:: DIRECTIONS FOR THIS TASK ::
Pull every "screenshot" line out of the data below.

** Opening RECORD EXTRACTS block **

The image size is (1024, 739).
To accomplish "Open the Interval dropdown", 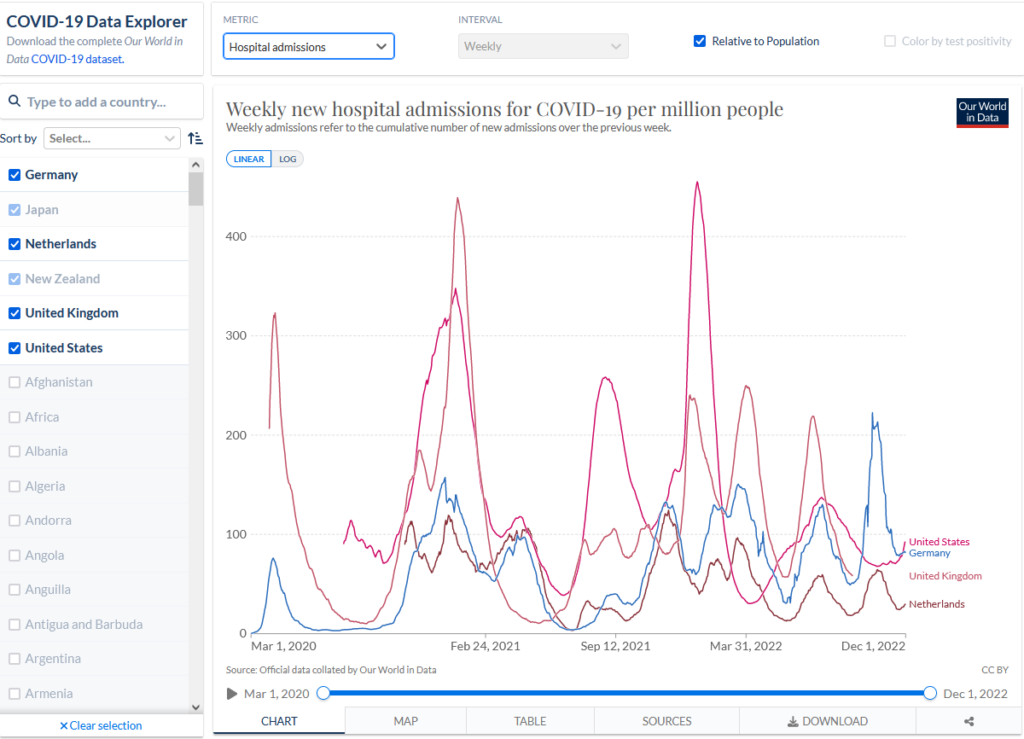I will 543,46.
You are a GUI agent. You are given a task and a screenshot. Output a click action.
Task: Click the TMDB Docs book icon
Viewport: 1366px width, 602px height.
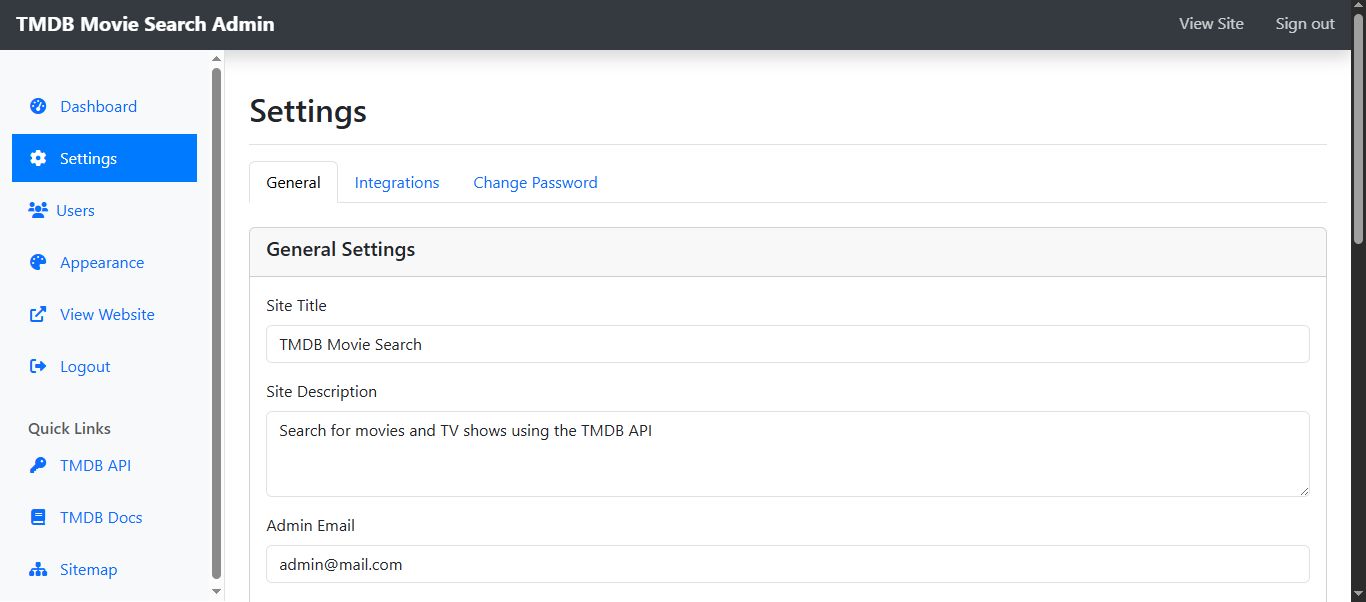coord(38,517)
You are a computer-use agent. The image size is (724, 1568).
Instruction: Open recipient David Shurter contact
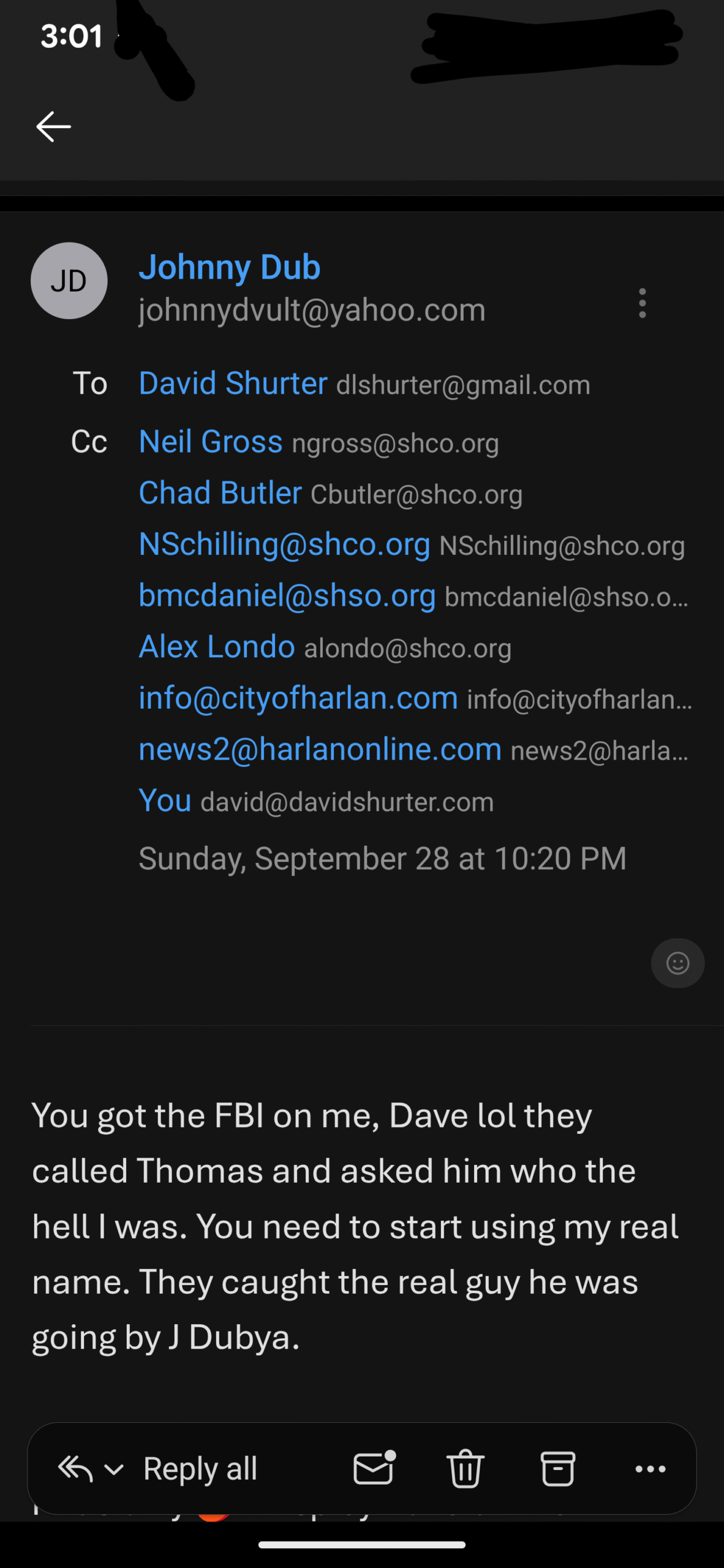(233, 383)
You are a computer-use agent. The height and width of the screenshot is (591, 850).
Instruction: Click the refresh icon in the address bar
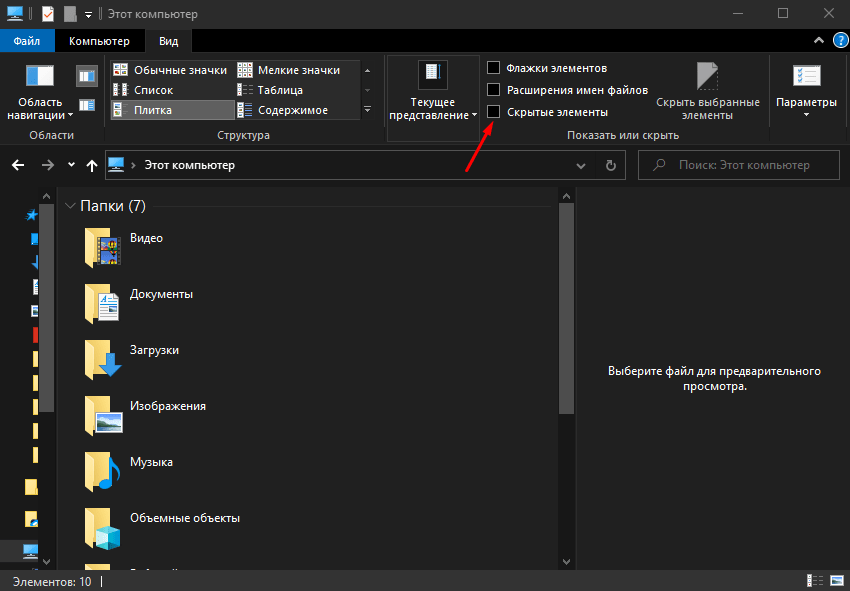[x=610, y=165]
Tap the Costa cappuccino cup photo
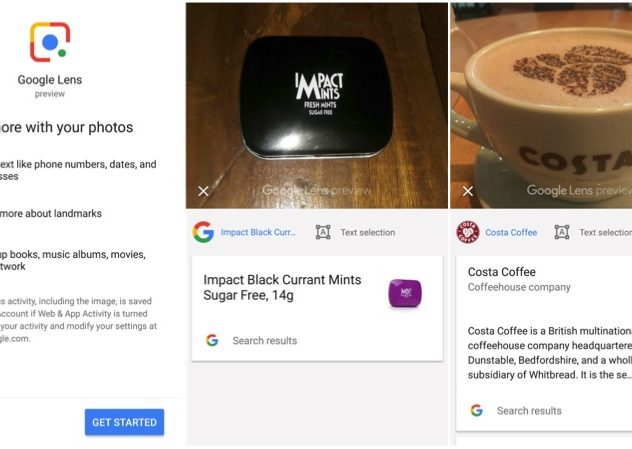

** Closing RECORD EXTRACTS block **

:: RESPONSE AREA ::
You are a GUI agent. You are given a task and a screenshot. Output a click action.
You are a computer-use agent. The height and width of the screenshot is (591, 850).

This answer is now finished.